Não sei com que pena escreve a criada Comissão encarregue das Comemorações do nascimento do homem dos Lusíadas, ignoro o ponto em que estão os trabalhos. Mas no que me respeita não posso deixar de olhar para o livro que tenho em mãos de forma providencial. Ao ler as Memórias Minhas (D. Quixote), abrem-se os horizontes da poesia, do seu valor para a compreensão do humano. O nosso país precisa de economistas mas não só. Precisa também de poetas, de filósofos. Que belo diagnóstico!
É muito simples. Os poemas de amor nascem do fundo do coração, que em todos “bate” igual, mas que a genialidade do poeta sabe exprimir como ninguém.
O professor de religião e moral do adolescente Manuel criticou o intenso soneto de amor que lhe merecera o prémio dos Jogos florais: achou conveniente advertir-me que o excesso de amor humano não deixa lugar para o divino. Mas o aluno pensava, e bem , que a haver Deus era no amor que ele devia estar.
A lembrar Leopardi e seu poema à Bela Amada, também Alegre escreve não a uma amada concreta mas ao Amor a que o poeta aspira. “Mas não foi só aquele soneto. Foram muitos, Inocentes, ingénuos, péssimos. Mais do que dirigidos a uma amada concreta, exaltavam (ainda que muito mal) o amor do amor. “
Celebrar Camões é celebrar a aspiração de amor que todo o homem traz em si, fogo que arde sem se ver. Celebrar Camões é celebrar Abril sem que os cravos tapem o poeta. É celebrar o Abril das águas mil, dos rios que desaguam no Mar, das lágrimas todas da mesma cor, como lembrou outro dos nossos poetas (António Gedeão) a frisar a universalidade da poesia.
Não posso adiar o coração (Ramos Rosa) que pelo sonho é que vamos (Sebastião da Gama), e tantos e tantos, Herberto Helder que Alegre destaca… Que Portugal é um país de poetas!
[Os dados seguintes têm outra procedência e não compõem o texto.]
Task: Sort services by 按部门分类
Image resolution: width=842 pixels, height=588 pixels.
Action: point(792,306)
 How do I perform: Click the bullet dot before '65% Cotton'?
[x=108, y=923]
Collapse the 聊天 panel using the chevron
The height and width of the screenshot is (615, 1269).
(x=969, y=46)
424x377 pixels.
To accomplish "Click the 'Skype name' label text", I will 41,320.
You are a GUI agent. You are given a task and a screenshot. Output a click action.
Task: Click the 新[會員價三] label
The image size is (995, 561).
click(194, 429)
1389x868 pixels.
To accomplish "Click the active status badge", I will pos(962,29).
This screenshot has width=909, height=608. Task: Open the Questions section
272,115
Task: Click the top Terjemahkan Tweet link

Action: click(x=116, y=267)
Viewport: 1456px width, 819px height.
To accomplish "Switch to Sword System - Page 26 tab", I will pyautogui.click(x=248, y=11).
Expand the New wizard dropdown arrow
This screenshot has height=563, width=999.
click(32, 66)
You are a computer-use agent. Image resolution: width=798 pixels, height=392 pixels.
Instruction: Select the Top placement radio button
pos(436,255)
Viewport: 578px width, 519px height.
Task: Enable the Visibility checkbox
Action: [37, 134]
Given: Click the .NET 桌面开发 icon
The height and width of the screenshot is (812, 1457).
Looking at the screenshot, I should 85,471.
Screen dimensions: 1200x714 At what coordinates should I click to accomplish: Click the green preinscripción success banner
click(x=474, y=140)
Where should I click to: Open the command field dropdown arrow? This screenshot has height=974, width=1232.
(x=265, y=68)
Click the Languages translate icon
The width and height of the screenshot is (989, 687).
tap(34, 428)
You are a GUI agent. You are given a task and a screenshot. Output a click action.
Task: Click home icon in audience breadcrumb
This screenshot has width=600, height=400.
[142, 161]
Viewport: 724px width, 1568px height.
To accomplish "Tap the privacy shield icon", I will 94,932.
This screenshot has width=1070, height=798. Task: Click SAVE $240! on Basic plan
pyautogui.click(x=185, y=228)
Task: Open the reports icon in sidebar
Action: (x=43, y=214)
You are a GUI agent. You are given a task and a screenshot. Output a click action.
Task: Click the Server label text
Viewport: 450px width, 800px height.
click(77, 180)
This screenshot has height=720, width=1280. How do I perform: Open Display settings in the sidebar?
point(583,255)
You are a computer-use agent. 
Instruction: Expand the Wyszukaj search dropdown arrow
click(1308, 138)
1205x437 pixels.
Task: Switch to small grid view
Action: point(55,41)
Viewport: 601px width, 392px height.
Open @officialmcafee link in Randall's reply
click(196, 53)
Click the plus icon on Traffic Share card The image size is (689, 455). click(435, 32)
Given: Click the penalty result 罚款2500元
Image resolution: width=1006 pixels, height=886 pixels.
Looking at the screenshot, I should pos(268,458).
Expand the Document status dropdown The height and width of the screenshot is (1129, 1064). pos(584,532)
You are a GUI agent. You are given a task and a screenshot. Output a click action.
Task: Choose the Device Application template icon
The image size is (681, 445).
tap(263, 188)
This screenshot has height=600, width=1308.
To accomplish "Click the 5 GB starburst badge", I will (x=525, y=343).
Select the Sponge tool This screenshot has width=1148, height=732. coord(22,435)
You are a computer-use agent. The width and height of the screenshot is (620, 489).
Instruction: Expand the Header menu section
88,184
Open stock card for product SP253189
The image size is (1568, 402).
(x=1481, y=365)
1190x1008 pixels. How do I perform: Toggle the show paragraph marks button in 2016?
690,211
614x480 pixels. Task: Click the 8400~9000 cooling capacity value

E que “pena” não aproveitar esta matriz ! Quem se esquece dos seus poetas esquece-se de si mesmo, varrendo de uma penada as perguntas que incomodam. Não é o caso deste homem que hoje aqui convoquei: Acreditei, deixei de acreditar, voltei a acreditar. Em quê? Não sei ao certo. Causas, poemas, combates. Sempre pronto a apanhar a primeira caravela que passasse. Mas ainda hoje, tantos anos depois, sempre que leio «Tabacaria» não consigo deixar de perguntar: para quê?. «Perplexo, como quem pensou e achou e esqueceu».